Rodin, Paris’te 1840 yılında doğmuştur. 14 yaşında dekoratif sanatlar okuluna girmiştir. Heykeltıraş Jean Baptiste Carpcaux ile heykel çalışmış, 1857’de Ucolc des Bcaux-Arts’a başvurmuş ama üç kez reddedilmişti, ertesi yıl dekoratif duvar ustası olarak çalışmaya başlamıştır.
14 yaşında girdiği La Petite École isimli özel okula gittiğinde heykele olan becerisini farkedip desen ve çizim üzerine olan yeteneklerini geliştirmeye başlamıştır. Bu okulda hareketli modelleri akıldan resimleme üzerinde çalışmıştır. Okuldan mezun olunca 1857-1858 yıllar arasında üç kez girdiği Ecole des Beaux-Arts’ın sınavını kazanamamıştır. Sonra Sevres Kenti’ndeki porselen fabrikasında çalışmaya başlamıştır. Aynı yıl ilk eseri Kırık Burunlu Adam’ı yapmıştır.
The Thinker
“Düşünen Adam” heykeli Rodin’in aldığı ilk büyük sipariş ve gerçekte hiçbir zaman bitiremediği 5 metreyi bulan ‘’Cehennemin Kapıları’’nda yeralan figürlerden biridir. Rodin Danteden ilham alarak bu eseri yapmıştır.
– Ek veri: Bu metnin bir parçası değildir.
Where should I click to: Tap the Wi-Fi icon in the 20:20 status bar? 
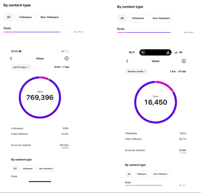[x=63, y=51]
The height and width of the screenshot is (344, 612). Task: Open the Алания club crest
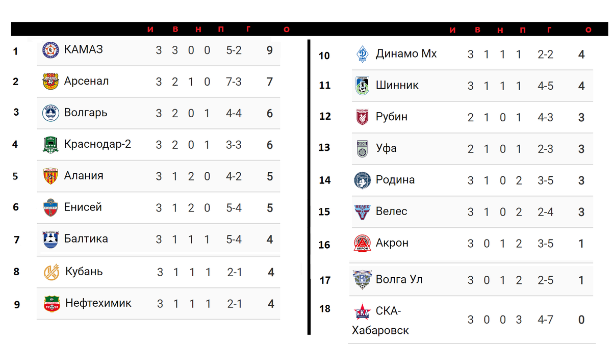point(50,176)
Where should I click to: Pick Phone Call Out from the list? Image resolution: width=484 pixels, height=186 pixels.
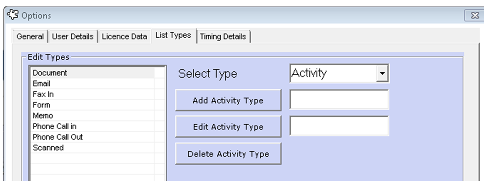click(93, 137)
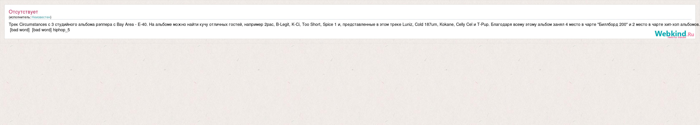
Task: Click the E-40 name in text
Action: coord(142,24)
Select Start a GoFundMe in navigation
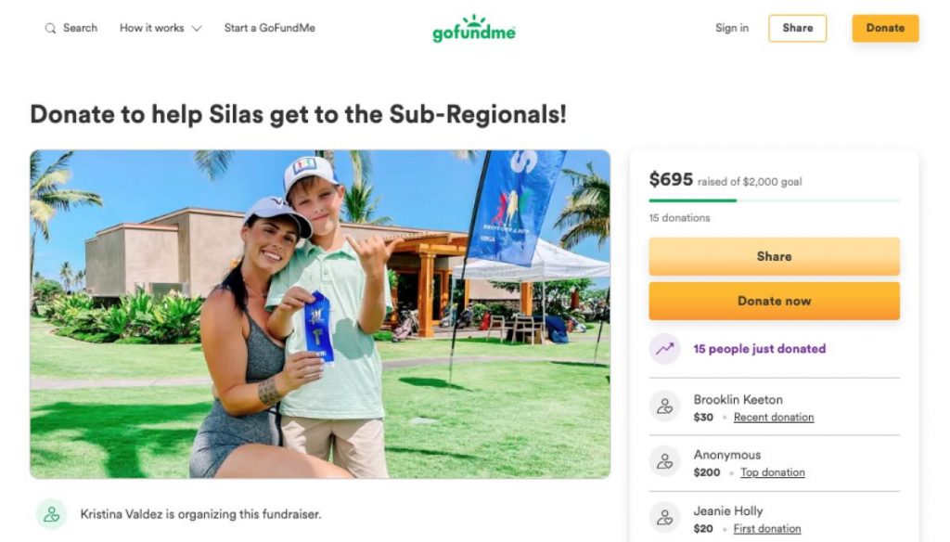The height and width of the screenshot is (542, 950). [x=270, y=28]
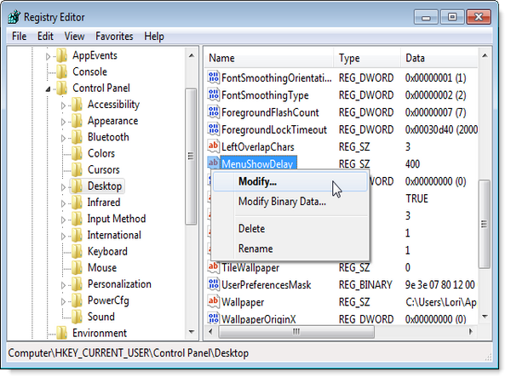Click the FontSmoothingType DWORD value icon
This screenshot has width=511, height=383.
pyautogui.click(x=214, y=95)
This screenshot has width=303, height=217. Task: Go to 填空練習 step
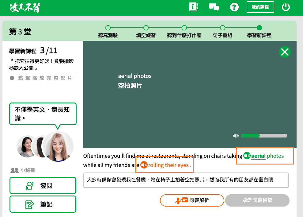coord(146,28)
Dante’nin şiirine ilgi duyarak şiirden en karanlık bölüm olan Cehennem’i seçmiştir.
Rodin, çalışırken durmadan küçük heykeller yaratıp, Cehennem Kapıları’ndaki figürlerin arasına koyarmış. Rodin, bu eseri için ”Yaşamımın heykelleştirilmiş günlüğü…” demiş, çünkü kapı için çalışırken yarattığı küçük heykeller; daha sonra Adem, Havva, Düşünen Adam gibi birçok ünlü heykelinin yaratılışına yol açmıştır.
‘‘Düşünen Adam’’ heykeli ‘’Cehennemin Kapıları’’ eserinin en tepesinde yer alır. Düşünen Adam’ın küçük boyutta dökümü 1880 yılında yapılmış ve ilk kez 1888’de Kopenhag’da sergilenmiş. Büyük boyuttaki haline bronz döküm olarak 1902 yılında başlayan Rodin, bunu 1904 yılında tamamlamış. Salon de Paris’de sergilenmiş. Son halini 1906da bulan Düşünen Adam, 1922 yılında Rodin Müzesi’ne taşınmış. Heykelin orjinali günümüzde, Paris’te Rodin’in müzesindedir.
Düşünen Adam heykeli, tüm dünyada felsefi düşünmenin simgesi haline gelmiştir. Zamanla pek çok kopyaları yapılan eser; Belçika, Almanya, Norveç, Japonya, Fransa, Danimarka gibi farklı ülkelerde müzeler ve üniversitelerin bahçelerinde süslenmektedir
Ama hiçbir ülkede, Düşünen Adam heykelini bir akıl hastanesinin bahçesine koymak, kimsenin aklına gelmemişti. 1950 yılında Türkiye’de, bu heykel Bakırköy Ruh ve Sinir Hastalıkları Hastanesi’nin bahçesine koyulmuştur.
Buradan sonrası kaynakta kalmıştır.